Wednesday, February 10, 2010

That red-headed child.

Ainsley's been on a tear the last few days. I can't keep up with her goofy statements anymore.

Yesterday, after sitting in some powdered sugar that spilled on her chair - "Wook! I have a white bum!" Yes, you do. You look like a snowman. "No. When a kid gets powder on her bum, she looks like a snow tiger." Of course.

After me asking her if she wanted to pour the powdered sugar into the mixer (always good for a poofy mess) "I ahways DEAMED of doing that! You making my deams come twoo!" *looking at me askance* "Are you a faiwy godmother?"

She ran up and slapped me on the butt, which resulted in me chasing her around the room and her screaming in fake terror, "Don't get me, I am your kid!!!!!"

After getting powdered sugar above her lip, "Wook! It is MUSTACHE powder!! I a daddy now." *looking down at herself* "No, I still a girl."

Walks by smacking a wooden spoon against her hand. Whatcha doing, Ains? "Wooking fo my sisser." Oh, dear. Luckily, it was a game of hide-and-seek.

"You know how I go (grow) bigger?" How? "I exshacise." *does a surprisingly good Arnold Schwarzenneger impersonation*

Now for some from Hannah -

Hannah and Ainsley came tearing down the stairs, very involved in one of their X-Men missions. Ainsley thought she was talking to Rogue, who corrected her loudly - very loudly - and forcefully. She was, in fact, Storm. A few minutes later, they went tearing past again and Ainsley warned Rogue about Juggernaut. "I AM STOOORRRRMM!!" Twice more this happened. Then they came into the kitchen looking for a snack. "What would you like, Storm?" I asked. She looked at me in disbelief. "How did you know I was Storm?" I'm a mom. We know these things.

The other day, Hannah came dancing into the room where I was working and shouted "MOTHER, CHIHUAHUAS ARE SO CUTE!!! I LOVE CHIHUAHUAS! THEY HAVE THE CUTEST EARS AND CURLY TAILS AND THEY NEVER GROW BIG!" I asked her to please take out her ipod earbuds before she 'talked' to me. I was nearly deaf from her joyous exclamation. She just grinned and went dancing off singing 'Mamma Mia'.


Stephanie said...

chihuahuas. shudder.

when you have time for "right now" i have a challenge for you.

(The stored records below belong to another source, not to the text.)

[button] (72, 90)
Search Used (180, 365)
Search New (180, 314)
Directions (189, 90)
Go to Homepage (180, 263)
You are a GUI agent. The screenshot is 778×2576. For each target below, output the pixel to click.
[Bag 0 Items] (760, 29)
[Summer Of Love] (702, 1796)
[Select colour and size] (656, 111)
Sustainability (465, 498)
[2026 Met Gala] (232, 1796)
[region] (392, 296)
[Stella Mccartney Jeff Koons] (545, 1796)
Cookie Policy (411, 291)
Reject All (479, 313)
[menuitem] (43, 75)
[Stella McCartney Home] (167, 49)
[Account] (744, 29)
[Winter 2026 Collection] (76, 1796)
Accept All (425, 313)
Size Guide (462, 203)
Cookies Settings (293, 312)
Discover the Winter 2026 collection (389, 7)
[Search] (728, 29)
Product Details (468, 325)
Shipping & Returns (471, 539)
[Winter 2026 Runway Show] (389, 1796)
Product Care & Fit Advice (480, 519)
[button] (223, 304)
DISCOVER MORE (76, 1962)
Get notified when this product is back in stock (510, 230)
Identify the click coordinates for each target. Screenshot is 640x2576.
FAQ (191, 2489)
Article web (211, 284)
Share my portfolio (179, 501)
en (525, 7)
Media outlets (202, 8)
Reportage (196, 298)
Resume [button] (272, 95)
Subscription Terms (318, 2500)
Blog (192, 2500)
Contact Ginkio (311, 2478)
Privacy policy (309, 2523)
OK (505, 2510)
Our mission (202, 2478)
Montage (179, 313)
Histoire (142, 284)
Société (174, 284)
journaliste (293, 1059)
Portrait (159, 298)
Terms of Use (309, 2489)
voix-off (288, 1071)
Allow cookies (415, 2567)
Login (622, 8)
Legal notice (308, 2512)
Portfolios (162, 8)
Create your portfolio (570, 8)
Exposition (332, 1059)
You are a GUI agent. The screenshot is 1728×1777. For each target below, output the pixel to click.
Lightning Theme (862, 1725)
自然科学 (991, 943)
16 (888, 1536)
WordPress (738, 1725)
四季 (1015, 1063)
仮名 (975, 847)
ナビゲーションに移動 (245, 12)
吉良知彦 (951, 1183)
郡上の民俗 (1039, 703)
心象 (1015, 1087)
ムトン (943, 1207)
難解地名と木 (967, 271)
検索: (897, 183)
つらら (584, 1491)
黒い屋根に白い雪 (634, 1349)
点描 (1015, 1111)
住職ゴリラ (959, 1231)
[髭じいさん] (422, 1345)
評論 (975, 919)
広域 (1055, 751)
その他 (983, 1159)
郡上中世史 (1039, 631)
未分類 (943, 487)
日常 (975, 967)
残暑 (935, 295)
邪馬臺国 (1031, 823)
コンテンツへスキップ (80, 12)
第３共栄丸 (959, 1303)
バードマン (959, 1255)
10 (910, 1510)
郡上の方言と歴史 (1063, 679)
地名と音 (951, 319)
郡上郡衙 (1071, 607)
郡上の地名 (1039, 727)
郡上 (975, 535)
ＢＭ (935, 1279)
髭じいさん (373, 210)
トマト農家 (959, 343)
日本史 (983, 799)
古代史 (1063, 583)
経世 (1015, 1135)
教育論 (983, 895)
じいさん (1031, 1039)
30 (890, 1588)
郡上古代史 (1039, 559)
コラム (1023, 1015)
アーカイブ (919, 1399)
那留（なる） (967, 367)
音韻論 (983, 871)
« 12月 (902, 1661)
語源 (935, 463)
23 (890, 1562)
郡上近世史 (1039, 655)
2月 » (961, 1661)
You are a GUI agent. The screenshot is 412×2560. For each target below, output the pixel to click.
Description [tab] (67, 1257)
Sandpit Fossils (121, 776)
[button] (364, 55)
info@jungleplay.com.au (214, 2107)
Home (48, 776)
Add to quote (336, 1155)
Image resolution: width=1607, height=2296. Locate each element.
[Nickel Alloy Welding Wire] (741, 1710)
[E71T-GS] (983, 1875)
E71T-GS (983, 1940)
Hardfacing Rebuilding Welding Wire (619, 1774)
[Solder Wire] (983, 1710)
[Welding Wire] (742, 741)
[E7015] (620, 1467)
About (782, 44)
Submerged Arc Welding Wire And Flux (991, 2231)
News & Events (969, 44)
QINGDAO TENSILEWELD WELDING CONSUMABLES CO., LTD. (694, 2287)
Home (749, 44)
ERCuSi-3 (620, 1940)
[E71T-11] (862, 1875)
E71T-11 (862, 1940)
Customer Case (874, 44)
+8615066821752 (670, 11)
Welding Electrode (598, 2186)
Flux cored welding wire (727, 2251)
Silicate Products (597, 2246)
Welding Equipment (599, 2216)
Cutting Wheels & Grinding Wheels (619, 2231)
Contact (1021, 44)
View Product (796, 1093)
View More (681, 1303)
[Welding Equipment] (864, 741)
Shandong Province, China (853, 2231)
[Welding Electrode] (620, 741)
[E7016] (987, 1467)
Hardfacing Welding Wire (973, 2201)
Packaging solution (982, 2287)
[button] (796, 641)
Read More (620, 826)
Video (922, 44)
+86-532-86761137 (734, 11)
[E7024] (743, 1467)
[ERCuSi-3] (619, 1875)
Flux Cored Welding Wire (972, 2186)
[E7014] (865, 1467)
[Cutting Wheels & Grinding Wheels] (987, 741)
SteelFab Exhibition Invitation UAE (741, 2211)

it's always funny when they're surprised by non-oblivion. They expect us to be as unaware of them as they are of what we're doing. :)

Farmgirl_dk: said...

I *love* reading these!!
Ainsley is a hoot and Hannah never fails to make me smile.
Do you write all these down the second they happen? You must have books FILLED with all these! :-)

Serene is my name, not my life! said...

I love that girl!

Maria said...

love it!

Daniel tells me at times if I say I don't know: "yes you do! you a mom!"

Of course!

Lynna said...

Have you seen the "Skippy Jon Jones" books. She'd probably love these!! He's a siamese cat who thinks he's a chihuahua. Pretty funny if you can find the mexican accent!!

Chris said...

I love reading little kid statements! I have three and a half year old boy/girl twins, so I too could write a book of them. My book would include more horror chapters though like the time they took a whole tub of butter and threw handfuls of it all over the upstairs room, or when I caught my son buck naked in the hall peeing into one of my measuring cups. You gotta love 'em.